**Request**
Copy the items from the start through the line containing "What do you see at coordinates (1205, 586)", swapping "Where is" for "Find" and keeping everything else the same.

(Source records)

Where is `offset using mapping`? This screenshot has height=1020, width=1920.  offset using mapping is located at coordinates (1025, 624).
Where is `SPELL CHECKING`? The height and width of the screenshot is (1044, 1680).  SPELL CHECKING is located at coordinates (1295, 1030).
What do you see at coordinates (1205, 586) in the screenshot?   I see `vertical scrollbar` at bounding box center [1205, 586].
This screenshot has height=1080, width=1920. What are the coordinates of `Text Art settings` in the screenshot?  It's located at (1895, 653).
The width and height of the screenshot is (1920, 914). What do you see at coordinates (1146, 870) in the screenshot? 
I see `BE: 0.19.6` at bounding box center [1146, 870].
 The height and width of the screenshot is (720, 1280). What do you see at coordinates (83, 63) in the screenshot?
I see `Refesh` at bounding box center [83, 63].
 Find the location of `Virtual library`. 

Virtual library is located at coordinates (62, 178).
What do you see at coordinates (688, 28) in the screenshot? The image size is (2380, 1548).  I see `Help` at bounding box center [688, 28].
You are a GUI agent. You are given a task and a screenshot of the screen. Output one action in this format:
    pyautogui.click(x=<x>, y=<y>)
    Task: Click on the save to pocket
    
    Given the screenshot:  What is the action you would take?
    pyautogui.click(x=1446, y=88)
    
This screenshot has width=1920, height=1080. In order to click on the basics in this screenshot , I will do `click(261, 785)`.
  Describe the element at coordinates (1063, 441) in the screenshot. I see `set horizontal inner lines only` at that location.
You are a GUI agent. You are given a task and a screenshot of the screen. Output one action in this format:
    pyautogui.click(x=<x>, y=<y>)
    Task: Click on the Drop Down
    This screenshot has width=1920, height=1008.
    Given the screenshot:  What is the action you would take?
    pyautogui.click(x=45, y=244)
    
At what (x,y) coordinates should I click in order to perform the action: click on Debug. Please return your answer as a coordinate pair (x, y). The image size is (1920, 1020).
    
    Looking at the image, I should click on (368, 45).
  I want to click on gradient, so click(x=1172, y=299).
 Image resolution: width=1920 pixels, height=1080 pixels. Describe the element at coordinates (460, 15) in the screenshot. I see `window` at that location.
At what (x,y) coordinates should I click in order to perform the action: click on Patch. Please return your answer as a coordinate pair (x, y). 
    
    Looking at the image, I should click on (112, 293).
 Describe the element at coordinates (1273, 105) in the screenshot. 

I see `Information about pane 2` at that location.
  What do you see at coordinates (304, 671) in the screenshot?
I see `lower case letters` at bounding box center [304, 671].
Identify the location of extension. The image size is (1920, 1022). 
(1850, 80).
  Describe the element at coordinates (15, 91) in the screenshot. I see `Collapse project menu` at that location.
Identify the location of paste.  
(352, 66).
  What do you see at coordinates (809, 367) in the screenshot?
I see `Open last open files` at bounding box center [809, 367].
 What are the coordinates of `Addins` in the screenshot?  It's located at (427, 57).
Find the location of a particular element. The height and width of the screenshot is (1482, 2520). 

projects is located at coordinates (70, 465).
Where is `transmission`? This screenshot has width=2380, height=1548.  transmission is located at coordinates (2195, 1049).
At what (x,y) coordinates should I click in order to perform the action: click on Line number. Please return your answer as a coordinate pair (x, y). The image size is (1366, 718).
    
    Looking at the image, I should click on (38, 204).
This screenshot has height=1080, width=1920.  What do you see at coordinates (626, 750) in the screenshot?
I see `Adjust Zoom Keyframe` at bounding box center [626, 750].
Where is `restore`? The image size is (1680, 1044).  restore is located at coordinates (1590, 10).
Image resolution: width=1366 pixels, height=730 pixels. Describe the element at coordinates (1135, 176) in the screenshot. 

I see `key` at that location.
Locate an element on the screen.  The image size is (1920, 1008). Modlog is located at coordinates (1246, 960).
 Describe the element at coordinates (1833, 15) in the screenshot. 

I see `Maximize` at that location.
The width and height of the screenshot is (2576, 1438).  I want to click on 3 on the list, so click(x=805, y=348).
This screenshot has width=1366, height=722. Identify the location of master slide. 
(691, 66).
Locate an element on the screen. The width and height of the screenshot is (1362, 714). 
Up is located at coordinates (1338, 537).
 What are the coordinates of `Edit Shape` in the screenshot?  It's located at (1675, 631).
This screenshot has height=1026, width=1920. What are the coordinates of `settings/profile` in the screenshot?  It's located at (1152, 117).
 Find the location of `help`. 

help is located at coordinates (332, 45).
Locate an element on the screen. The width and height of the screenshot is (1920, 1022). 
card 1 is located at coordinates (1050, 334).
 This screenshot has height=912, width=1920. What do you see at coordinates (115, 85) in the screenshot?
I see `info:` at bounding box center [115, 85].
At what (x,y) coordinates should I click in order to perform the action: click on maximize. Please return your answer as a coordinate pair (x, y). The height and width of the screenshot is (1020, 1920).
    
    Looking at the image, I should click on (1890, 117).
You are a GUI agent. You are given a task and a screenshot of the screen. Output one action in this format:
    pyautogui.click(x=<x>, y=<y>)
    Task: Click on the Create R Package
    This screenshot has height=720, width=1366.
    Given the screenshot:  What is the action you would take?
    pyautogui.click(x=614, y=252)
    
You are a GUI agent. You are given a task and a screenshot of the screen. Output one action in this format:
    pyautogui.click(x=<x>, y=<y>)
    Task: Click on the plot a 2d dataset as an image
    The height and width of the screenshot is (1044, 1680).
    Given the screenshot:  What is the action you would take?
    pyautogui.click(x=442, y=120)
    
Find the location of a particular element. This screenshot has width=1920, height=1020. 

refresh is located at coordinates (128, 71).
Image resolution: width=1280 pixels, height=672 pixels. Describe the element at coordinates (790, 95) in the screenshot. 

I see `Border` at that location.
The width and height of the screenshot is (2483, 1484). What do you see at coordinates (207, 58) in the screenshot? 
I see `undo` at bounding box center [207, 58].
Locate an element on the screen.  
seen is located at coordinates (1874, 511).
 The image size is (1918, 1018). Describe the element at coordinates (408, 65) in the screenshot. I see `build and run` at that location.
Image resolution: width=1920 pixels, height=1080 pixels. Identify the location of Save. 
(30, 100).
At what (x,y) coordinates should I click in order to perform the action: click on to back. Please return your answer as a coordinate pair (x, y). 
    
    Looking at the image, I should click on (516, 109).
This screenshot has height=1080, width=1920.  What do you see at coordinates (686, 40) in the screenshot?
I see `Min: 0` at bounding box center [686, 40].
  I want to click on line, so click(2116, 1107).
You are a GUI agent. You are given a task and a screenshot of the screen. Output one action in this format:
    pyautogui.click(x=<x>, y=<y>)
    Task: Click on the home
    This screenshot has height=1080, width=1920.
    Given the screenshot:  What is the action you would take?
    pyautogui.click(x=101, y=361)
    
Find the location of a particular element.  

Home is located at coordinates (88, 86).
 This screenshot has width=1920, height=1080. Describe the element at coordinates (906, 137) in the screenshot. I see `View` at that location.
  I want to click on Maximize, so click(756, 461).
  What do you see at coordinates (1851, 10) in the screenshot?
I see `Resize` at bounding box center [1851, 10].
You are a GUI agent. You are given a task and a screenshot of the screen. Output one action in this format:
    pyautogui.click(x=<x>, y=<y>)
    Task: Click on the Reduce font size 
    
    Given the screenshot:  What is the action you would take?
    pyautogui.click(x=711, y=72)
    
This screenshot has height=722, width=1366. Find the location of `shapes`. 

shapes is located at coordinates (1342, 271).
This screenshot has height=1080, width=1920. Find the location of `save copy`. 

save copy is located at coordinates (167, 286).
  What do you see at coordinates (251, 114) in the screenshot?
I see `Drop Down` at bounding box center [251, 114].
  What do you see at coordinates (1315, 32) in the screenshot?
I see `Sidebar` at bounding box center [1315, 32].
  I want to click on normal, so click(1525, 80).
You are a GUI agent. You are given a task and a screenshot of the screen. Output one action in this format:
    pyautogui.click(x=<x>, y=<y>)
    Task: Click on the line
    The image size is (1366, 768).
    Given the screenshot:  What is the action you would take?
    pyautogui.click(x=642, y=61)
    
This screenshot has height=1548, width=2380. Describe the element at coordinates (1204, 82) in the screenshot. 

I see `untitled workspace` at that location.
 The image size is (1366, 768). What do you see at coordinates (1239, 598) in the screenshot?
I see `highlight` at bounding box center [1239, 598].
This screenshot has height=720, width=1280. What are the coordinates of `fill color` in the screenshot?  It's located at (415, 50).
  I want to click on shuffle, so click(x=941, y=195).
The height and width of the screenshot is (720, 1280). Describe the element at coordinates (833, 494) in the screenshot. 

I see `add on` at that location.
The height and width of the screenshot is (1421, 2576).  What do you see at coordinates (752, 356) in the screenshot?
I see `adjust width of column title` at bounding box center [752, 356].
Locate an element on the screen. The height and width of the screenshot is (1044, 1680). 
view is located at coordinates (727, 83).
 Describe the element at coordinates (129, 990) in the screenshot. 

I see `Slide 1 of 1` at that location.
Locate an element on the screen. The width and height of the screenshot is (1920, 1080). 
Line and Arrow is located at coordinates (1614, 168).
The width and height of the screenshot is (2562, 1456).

**Response below**
Find `offset using mapping`? This screenshot has height=1020, width=1920.  offset using mapping is located at coordinates (1025, 624).
Find `SPELL CHECKING`? The height and width of the screenshot is (1044, 1680).  SPELL CHECKING is located at coordinates (1295, 1030).
What do you see at coordinates (1205, 586) in the screenshot?   I see `vertical scrollbar` at bounding box center [1205, 586].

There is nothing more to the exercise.